Extracted data: Begin
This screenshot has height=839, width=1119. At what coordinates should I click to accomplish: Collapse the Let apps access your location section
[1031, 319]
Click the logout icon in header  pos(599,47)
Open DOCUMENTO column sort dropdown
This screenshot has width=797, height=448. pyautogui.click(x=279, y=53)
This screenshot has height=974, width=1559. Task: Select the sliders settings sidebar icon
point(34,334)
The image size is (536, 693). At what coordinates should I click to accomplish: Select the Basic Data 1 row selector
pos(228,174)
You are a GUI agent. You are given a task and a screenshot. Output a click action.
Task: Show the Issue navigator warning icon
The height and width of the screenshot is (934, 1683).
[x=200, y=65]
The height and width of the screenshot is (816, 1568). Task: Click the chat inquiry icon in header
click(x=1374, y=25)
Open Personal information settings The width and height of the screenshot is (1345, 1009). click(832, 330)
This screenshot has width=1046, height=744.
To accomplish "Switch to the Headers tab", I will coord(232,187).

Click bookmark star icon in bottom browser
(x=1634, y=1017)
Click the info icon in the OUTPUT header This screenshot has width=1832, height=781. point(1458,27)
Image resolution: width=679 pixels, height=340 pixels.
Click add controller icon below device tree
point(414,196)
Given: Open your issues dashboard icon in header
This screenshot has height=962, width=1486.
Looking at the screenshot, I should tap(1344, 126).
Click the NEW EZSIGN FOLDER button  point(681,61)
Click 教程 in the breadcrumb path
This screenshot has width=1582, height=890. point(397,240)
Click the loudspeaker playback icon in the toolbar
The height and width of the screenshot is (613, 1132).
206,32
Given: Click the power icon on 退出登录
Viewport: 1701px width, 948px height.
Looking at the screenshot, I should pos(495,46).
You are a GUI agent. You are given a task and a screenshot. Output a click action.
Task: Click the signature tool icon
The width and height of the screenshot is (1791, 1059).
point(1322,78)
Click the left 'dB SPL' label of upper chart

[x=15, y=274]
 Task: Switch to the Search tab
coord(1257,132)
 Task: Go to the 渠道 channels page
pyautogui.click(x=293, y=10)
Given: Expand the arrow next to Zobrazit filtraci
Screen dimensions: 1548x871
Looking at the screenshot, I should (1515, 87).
Extracted data: End
Exercise brief -
Output every record exactly as written, with nothing dropped.

Exercise result -
This screenshot has height=839, width=1119. At what coordinates should I click to accomplish: Collapse the Let apps access your location section
[1031, 319]
Click the logout icon in header  pos(599,47)
Open DOCUMENTO column sort dropdown
This screenshot has width=797, height=448. pyautogui.click(x=279, y=53)
This screenshot has height=974, width=1559. Task: Select the sliders settings sidebar icon
point(34,334)
The image size is (536, 693). At what coordinates should I click to accomplish: Select the Basic Data 1 row selector
pos(228,174)
You are a GUI agent. You are given a task and a screenshot. Output a click action.
Task: Show the Issue navigator warning icon
The height and width of the screenshot is (934, 1683).
[x=200, y=65]
The height and width of the screenshot is (816, 1568). Task: Click the chat inquiry icon in header
click(x=1374, y=25)
Open Personal information settings The width and height of the screenshot is (1345, 1009). click(832, 330)
This screenshot has width=1046, height=744.
To accomplish "Switch to the Headers tab", I will coord(232,187).

Click bookmark star icon in bottom browser
(x=1634, y=1017)
Click the info icon in the OUTPUT header This screenshot has width=1832, height=781. point(1458,27)
Image resolution: width=679 pixels, height=340 pixels.
Click add controller icon below device tree
point(414,196)
Given: Open your issues dashboard icon in header
This screenshot has height=962, width=1486.
Looking at the screenshot, I should tap(1344, 126).
Click the NEW EZSIGN FOLDER button  point(681,61)
Click 教程 in the breadcrumb path
This screenshot has width=1582, height=890. point(397,240)
Click the loudspeaker playback icon in the toolbar
The height and width of the screenshot is (613, 1132).
206,32
Given: Click the power icon on 退出登录
Viewport: 1701px width, 948px height.
Looking at the screenshot, I should pos(495,46).
You are a GUI agent. You are given a task and a screenshot. Output a click action.
Task: Click the signature tool icon
The width and height of the screenshot is (1791, 1059).
point(1322,78)
Click the left 'dB SPL' label of upper chart

[x=15, y=274]
 Task: Switch to the Search tab
coord(1257,132)
 Task: Go to the 渠道 channels page
pyautogui.click(x=293, y=10)
Given: Expand the arrow next to Zobrazit filtraci
Screen dimensions: 1548x871
Looking at the screenshot, I should (1515, 87).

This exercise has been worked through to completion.